Image to Text (OCR)
Image to Text (OCR) pulls readable, editable text out of photos, screenshots and scanned documents - and it runs entirely in your browser, so your images are never uploaded.
Extract text from an image (OCR)
Recognition runs inside your browser with WebAssembly - the image is never uploaded to our servers. The engine and language data load on first use, so the first run takes longer.
About Image to Text (OCR)
Optical character recognition (OCR) is the process of turning pixels that look like letters into actual character data you can select, copy and search. This tool performs that recognition locally using a Tesseract engine compiled to WebAssembly. When you extract text, the engine and its language model are downloaded to your browser and the analysis happens on your own machine - the image file stays on your device and is never sent to our servers or any third party.
You can recognise text in English, French, German or Spanish by choosing the matching document language before you run the tool. Picking the correct language noticeably improves accuracy, because the engine uses that language's character set and dictionary to resolve ambiguous shapes. The first extraction of a session is slower, since the OCR engine and language data have to load once; subsequent runs on the same page are faster because everything is already cached in the browser.
Results are best on clean, high-contrast images: sharp scans, screenshots of on-screen text, and straight, well-lit photos of printed material. Skewed angles, low resolution, heavy JPEG compression, decorative fonts and handwriting all reduce accuracy. If a run comes back empty or garbled, try a larger or clearer image, crop to just the text you need, or switch to the correct document language.
Because everything is client-side, this OCR tool is a natural fit for privacy-sensitive material such as contracts, invoices or ID scans - there is no upload, no server-side copy and no account required. It is part of a privacy-first, EU-hosted toolkit built with no trackers and no third-party dependencies.
How to use it
- 1Click "Choose an image" and select a photo, screenshot or scan (any common image format your browser supports).
- 2Set "Document language" to the language of the text - English, French, German or Spanish - for the most accurate recognition.
- 3Click "Extract text" and wait for the progress bar; the first run downloads the OCR engine and language data, so it takes a little longer.
- 4Review the recognised text in the results panel, then use the copy button to place it on your clipboard.
- 5If accuracy is poor, retry with a clearer or higher-resolution image, crop to the text region, or confirm the language setting.
Common use cases
- -Copying text out of a screenshot, meme or infographic where the words are baked into the image.
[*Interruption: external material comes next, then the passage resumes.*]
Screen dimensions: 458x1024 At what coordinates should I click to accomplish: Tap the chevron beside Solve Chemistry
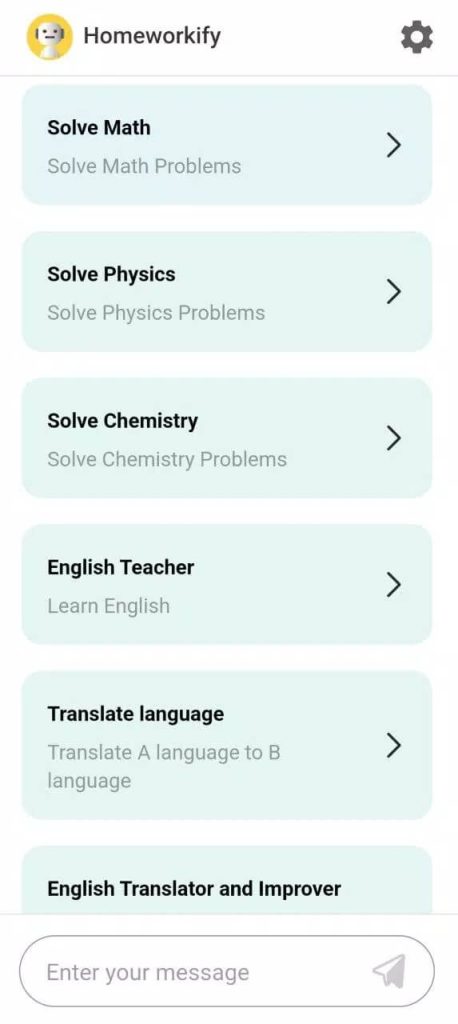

- -Digitising a scanned letter, invoice or receipt so the content can be edited or searched.
- -Extracting quotes or figures from a photo of a page, slide, poster or whiteboard.
- -Recovering text from an image-only PDF page that has been exported or screenshotted.
- -Handling sensitive documents locally, without uploading them, thanks to fully client-side processing.
Frequently asked questions
- Is this image-to-text tool free to use?
- Yes. The OCR tool is completely free with no account, sign-up or usage limit. It runs in your browser and processes as many images as you need.
- Are my images uploaded to a server?
- No. Recognition runs entirely in your browser using a WebAssembly OCR engine, so the image file never leaves your device and is never sent to our servers or any third party.
- Which languages can it recognise?
- You can extract text in English, French, German and Spanish. Selecting the language that matches your document before running the tool gives the most accurate results.
- Why is the first extraction slower than the next ones?
- The first run has to download the OCR engine and language data into your browser. Once loaded, they are cached, so later extractions in the same session are noticeably faster.
- How can I improve OCR accuracy?
- Use a sharp, high-contrast, well-lit image, keep the text straight rather than angled, crop to just the text you need, and choose the correct document language. Clear printed text works far better than blurry photos, stylised fonts or handwriting.
- Can it read handwriting?
- It is designed for printed and typed text and performs best on those. Handwriting recognition is unreliable and usually produces poor results, especially cursive or uneven writing.